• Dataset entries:
──────────────────────────────

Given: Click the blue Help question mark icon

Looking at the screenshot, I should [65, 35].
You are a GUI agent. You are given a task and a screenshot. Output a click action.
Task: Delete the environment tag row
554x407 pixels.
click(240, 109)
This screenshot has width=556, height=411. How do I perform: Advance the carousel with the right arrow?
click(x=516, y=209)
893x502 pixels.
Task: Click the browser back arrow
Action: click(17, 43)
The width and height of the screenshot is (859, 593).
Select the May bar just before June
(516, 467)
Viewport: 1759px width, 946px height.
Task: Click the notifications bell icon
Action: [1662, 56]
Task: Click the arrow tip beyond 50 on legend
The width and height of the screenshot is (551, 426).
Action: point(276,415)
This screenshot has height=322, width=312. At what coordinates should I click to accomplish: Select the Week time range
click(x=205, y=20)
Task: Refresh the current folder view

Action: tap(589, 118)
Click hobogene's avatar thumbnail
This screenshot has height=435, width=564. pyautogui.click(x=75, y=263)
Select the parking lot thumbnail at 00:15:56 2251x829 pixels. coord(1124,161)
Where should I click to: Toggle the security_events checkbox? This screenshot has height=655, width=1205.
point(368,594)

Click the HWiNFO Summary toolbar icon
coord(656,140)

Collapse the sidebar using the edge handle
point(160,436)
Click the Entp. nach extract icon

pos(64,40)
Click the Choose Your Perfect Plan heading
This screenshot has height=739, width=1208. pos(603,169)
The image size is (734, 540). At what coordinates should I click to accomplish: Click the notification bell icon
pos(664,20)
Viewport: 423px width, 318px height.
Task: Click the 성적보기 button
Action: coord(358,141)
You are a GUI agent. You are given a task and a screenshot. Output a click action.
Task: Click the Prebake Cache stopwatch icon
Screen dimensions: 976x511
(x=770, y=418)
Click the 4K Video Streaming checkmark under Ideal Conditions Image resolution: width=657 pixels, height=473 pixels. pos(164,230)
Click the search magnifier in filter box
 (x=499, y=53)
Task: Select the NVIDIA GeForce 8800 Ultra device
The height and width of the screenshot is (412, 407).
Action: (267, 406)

──────────────────────────────

• Task: For every entry above, write out an exact copy.

• Expected answer:
Given: Click the blue Help question mark icon

Looking at the screenshot, I should [65, 35].
You are a GUI agent. You are given a task and a screenshot. Output a click action.
Task: Delete the environment tag row
554x407 pixels.
click(240, 109)
This screenshot has width=556, height=411. How do I perform: Advance the carousel with the right arrow?
click(x=516, y=209)
893x502 pixels.
Task: Click the browser back arrow
Action: click(17, 43)
The width and height of the screenshot is (859, 593).
Select the May bar just before June
(516, 467)
Viewport: 1759px width, 946px height.
Task: Click the notifications bell icon
Action: [1662, 56]
Task: Click the arrow tip beyond 50 on legend
The width and height of the screenshot is (551, 426).
Action: point(276,415)
This screenshot has height=322, width=312. At what coordinates should I click to accomplish: Select the Week time range
click(x=205, y=20)
Task: Refresh the current folder view

Action: tap(589, 118)
Click hobogene's avatar thumbnail
This screenshot has height=435, width=564. pyautogui.click(x=75, y=263)
Select the parking lot thumbnail at 00:15:56 2251x829 pixels. coord(1124,161)
Where should I click to: Toggle the security_events checkbox? This screenshot has height=655, width=1205.
point(368,594)

Click the HWiNFO Summary toolbar icon
coord(656,140)

Collapse the sidebar using the edge handle
point(160,436)
Click the Entp. nach extract icon

pos(64,40)
Click the Choose Your Perfect Plan heading
This screenshot has height=739, width=1208. pos(603,169)
The image size is (734, 540). At what coordinates should I click to accomplish: Click the notification bell icon
pos(664,20)
Viewport: 423px width, 318px height.
Task: Click the 성적보기 button
Action: coord(358,141)
You are a GUI agent. You are given a task and a screenshot. Output a click action.
Task: Click the Prebake Cache stopwatch icon
Screen dimensions: 976x511
(x=770, y=418)
Click the 4K Video Streaming checkmark under Ideal Conditions Image resolution: width=657 pixels, height=473 pixels. pos(164,230)
Click the search magnifier in filter box
 (x=499, y=53)
Task: Select the NVIDIA GeForce 8800 Ultra device
The height and width of the screenshot is (412, 407).
Action: (267, 406)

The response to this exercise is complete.